(DATA EXTRACTS)
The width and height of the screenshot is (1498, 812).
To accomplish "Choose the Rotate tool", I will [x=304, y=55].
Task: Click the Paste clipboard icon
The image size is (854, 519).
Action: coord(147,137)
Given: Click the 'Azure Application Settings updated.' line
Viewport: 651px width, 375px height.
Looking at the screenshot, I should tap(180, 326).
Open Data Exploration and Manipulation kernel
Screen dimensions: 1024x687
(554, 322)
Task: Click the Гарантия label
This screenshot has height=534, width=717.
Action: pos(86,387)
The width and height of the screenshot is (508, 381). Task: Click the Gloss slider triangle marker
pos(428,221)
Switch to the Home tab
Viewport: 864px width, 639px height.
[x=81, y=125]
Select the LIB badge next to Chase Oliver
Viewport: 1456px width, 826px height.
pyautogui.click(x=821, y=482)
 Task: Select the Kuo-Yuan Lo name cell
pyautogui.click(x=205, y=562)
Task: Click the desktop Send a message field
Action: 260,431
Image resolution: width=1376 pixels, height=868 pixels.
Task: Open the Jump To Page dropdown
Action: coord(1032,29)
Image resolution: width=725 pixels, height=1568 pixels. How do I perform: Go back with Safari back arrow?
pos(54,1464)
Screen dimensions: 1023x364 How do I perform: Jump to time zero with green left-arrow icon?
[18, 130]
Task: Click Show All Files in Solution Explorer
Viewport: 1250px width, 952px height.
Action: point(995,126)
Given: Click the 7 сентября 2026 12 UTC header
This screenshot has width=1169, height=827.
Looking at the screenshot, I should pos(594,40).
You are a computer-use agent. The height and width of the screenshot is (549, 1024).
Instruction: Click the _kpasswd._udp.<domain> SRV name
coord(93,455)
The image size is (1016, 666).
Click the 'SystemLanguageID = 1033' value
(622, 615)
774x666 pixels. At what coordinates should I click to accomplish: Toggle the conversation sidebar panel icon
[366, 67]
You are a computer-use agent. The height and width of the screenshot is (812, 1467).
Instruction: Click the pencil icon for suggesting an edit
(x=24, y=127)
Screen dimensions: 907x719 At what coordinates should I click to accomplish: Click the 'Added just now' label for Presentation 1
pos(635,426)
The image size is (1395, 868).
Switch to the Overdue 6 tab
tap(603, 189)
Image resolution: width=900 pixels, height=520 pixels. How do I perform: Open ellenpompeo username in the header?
(End DATA EXTRACTS)
• TO DO: Could you print exactly the lines from the one containing "This screenshot has width=1169, height=827." through the last line of the records above?

• OUTPUT OF THE TASK:
This screenshot has width=1169, height=827.
Looking at the screenshot, I should pos(594,40).
You are a computer-use agent. The height and width of the screenshot is (549, 1024).
Instruction: Click the _kpasswd._udp.<domain> SRV name
coord(93,455)
The image size is (1016, 666).
Click the 'SystemLanguageID = 1033' value
(622, 615)
774x666 pixels. At what coordinates should I click to accomplish: Toggle the conversation sidebar panel icon
[366, 67]
You are a computer-use agent. The height and width of the screenshot is (812, 1467).
Instruction: Click the pencil icon for suggesting an edit
(x=24, y=127)
Screen dimensions: 907x719 At what coordinates should I click to accomplish: Click the 'Added just now' label for Presentation 1
pos(635,426)
The image size is (1395, 868).
Switch to the Overdue 6 tab
tap(603, 189)
Image resolution: width=900 pixels, height=520 pixels. How do I perform: Open ellenpompeo username in the header?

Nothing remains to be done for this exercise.